**Your task**
Can you reproduce, word for word, the lines of the listing from the one containing "The width and height of the screenshot is (912, 489)." through the one containing "center [197, 36].", including both of those lines?

── Listed entries

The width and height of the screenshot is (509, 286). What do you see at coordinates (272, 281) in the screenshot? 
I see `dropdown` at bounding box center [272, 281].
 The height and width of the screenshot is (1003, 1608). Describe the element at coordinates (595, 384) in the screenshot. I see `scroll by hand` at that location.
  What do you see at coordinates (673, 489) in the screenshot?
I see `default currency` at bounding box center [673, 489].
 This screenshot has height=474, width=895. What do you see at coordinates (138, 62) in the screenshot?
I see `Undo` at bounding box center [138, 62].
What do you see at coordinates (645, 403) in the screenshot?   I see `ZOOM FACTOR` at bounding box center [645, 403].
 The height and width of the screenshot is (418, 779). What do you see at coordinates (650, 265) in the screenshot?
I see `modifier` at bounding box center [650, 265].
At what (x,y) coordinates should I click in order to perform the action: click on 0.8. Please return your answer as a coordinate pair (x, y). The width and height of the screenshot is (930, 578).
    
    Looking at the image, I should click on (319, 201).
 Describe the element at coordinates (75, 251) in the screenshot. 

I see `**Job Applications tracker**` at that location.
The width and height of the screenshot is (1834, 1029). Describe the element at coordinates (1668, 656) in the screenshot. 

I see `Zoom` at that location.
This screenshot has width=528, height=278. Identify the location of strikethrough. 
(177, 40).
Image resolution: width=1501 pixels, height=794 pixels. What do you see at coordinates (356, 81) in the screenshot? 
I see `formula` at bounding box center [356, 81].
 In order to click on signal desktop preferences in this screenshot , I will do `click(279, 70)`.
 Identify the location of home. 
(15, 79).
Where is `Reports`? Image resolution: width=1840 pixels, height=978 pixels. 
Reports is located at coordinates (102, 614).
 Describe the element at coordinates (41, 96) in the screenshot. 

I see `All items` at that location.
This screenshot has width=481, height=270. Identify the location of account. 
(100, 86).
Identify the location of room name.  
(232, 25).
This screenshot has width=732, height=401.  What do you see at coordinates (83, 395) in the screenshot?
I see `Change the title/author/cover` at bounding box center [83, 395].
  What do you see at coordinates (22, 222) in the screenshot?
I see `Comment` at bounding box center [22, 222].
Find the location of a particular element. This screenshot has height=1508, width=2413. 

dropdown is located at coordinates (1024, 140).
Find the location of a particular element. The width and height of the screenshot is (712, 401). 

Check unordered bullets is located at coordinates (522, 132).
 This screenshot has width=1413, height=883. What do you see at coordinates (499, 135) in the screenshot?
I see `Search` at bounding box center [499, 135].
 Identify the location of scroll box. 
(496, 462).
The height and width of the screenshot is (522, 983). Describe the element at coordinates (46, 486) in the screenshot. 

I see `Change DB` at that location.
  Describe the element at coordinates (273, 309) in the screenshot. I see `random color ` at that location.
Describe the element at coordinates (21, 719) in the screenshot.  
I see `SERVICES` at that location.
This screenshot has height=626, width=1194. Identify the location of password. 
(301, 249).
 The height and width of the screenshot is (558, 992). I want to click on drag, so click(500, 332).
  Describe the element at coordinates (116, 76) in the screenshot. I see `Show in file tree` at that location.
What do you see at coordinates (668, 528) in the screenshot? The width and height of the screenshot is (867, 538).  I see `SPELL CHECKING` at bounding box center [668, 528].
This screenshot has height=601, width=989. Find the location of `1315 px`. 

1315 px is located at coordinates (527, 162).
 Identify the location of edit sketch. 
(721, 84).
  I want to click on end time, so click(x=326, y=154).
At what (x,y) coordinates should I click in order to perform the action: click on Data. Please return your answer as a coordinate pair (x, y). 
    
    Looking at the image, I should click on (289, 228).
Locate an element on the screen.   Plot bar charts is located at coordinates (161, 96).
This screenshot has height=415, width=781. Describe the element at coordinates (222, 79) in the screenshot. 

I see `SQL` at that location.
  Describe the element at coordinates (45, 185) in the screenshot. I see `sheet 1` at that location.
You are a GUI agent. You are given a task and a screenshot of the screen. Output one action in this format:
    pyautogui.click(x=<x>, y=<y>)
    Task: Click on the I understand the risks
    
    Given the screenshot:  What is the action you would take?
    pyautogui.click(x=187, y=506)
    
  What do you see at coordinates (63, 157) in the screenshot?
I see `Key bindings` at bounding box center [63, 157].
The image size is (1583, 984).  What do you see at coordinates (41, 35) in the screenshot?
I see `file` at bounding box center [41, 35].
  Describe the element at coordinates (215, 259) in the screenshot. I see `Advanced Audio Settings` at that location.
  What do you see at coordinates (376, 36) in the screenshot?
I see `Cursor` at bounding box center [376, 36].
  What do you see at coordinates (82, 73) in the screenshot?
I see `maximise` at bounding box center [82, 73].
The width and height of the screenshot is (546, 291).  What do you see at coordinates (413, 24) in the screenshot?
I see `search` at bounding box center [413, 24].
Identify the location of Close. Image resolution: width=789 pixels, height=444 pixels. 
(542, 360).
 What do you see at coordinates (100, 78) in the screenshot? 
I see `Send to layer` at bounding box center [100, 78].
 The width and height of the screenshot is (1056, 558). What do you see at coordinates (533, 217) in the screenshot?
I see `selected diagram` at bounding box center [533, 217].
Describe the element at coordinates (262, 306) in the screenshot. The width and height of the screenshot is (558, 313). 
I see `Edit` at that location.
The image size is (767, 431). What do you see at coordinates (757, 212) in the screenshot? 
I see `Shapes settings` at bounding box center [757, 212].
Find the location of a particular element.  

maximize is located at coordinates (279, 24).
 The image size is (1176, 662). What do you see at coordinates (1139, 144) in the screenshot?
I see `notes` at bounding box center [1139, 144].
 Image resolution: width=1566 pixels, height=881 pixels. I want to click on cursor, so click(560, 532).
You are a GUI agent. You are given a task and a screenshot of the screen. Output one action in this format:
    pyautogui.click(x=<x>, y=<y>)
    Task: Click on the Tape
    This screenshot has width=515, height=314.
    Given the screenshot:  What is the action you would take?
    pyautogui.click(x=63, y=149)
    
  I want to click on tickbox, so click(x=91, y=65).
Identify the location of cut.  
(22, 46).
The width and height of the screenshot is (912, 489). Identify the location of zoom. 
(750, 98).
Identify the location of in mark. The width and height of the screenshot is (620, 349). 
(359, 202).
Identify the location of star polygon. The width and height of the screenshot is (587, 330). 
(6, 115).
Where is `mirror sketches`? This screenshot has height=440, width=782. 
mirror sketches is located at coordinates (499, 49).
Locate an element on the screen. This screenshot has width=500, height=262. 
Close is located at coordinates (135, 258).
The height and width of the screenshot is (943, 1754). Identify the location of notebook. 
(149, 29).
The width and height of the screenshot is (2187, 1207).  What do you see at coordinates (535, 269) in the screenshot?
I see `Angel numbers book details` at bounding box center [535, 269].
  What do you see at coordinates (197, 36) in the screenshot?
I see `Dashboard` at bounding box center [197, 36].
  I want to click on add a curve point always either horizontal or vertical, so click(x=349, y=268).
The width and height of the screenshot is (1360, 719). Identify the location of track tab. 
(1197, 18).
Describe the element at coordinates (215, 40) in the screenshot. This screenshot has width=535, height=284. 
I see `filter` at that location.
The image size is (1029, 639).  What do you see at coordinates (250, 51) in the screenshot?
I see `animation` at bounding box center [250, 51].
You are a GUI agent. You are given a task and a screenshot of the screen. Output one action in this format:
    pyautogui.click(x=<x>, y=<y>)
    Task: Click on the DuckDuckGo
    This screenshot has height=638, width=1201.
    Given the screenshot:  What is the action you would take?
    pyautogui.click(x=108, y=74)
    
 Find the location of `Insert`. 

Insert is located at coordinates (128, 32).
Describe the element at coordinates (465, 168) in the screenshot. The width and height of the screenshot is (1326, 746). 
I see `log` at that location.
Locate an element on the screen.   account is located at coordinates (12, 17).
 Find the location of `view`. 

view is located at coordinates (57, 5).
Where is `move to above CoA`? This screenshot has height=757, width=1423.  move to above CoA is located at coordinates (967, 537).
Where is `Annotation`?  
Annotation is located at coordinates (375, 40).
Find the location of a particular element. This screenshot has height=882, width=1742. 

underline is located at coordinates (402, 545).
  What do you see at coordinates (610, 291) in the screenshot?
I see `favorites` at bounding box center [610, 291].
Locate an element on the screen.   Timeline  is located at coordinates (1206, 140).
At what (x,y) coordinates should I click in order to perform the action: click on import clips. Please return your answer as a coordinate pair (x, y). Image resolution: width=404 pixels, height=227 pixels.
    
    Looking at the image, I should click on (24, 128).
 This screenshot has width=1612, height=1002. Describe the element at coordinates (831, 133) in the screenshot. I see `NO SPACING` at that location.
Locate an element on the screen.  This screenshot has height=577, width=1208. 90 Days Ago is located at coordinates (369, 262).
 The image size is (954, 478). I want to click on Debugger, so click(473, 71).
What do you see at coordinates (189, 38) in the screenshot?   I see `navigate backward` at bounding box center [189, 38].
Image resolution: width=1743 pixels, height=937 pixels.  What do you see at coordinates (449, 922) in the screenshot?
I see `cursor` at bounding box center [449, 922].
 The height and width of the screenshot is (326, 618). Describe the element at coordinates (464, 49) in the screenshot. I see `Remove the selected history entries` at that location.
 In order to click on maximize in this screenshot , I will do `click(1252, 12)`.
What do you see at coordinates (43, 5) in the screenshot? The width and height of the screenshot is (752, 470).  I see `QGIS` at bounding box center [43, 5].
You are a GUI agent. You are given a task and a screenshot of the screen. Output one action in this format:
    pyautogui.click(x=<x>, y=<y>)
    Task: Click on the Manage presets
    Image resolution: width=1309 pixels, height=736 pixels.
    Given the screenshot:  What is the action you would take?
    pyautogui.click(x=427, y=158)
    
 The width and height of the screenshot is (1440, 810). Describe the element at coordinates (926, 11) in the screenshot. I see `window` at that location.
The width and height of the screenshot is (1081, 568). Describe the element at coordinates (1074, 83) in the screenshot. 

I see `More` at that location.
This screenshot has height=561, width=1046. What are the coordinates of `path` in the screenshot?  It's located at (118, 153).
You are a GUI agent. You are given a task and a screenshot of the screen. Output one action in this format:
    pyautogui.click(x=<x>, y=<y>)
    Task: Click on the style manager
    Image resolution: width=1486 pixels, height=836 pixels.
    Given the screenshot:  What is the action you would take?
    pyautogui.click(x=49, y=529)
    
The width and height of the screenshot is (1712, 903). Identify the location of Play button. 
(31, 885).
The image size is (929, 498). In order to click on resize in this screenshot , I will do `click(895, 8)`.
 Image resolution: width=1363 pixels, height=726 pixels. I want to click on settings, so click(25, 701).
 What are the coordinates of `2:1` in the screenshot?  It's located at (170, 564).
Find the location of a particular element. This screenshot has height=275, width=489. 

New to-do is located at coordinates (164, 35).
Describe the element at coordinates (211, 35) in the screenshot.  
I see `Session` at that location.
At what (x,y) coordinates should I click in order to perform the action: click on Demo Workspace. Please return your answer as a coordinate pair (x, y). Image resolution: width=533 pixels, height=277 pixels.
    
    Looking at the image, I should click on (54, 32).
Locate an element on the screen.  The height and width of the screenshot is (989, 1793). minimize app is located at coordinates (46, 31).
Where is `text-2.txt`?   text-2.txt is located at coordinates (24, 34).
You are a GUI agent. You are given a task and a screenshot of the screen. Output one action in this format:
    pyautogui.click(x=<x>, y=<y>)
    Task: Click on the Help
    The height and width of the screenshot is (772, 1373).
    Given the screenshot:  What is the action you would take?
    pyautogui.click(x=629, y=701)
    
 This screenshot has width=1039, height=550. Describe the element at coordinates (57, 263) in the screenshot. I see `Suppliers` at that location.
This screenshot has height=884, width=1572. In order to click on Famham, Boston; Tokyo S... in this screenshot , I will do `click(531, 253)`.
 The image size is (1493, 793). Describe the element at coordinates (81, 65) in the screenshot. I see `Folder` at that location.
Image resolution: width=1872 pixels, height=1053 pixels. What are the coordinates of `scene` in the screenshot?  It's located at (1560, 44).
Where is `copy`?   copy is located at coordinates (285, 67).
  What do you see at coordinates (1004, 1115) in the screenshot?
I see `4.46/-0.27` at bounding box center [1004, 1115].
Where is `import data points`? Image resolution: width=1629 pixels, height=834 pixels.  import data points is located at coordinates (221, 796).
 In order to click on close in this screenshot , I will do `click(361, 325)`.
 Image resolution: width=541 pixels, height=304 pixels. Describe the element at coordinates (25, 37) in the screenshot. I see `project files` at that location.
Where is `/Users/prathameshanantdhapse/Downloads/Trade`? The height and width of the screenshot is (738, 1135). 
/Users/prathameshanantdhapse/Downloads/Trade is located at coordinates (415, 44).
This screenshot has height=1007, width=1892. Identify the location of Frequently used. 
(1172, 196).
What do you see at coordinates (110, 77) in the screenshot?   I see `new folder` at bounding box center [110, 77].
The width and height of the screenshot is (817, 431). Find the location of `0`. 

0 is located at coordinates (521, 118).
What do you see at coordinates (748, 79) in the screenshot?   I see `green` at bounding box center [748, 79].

────

**Exercise result**
The width and height of the screenshot is (912, 489). Identify the location of zoom. 
(750, 98).
Identify the location of in mark. The width and height of the screenshot is (620, 349). 
(359, 202).
Identify the location of star polygon. The width and height of the screenshot is (587, 330). 
(6, 115).
Where is `mirror sketches`? This screenshot has height=440, width=782. 
mirror sketches is located at coordinates (499, 49).
Locate an element on the screen. This screenshot has width=500, height=262. 
Close is located at coordinates (135, 258).
The height and width of the screenshot is (943, 1754). Identify the location of notebook. 
(149, 29).
The width and height of the screenshot is (2187, 1207).  What do you see at coordinates (535, 269) in the screenshot?
I see `Angel numbers book details` at bounding box center [535, 269].
  What do you see at coordinates (197, 36) in the screenshot?
I see `Dashboard` at bounding box center [197, 36].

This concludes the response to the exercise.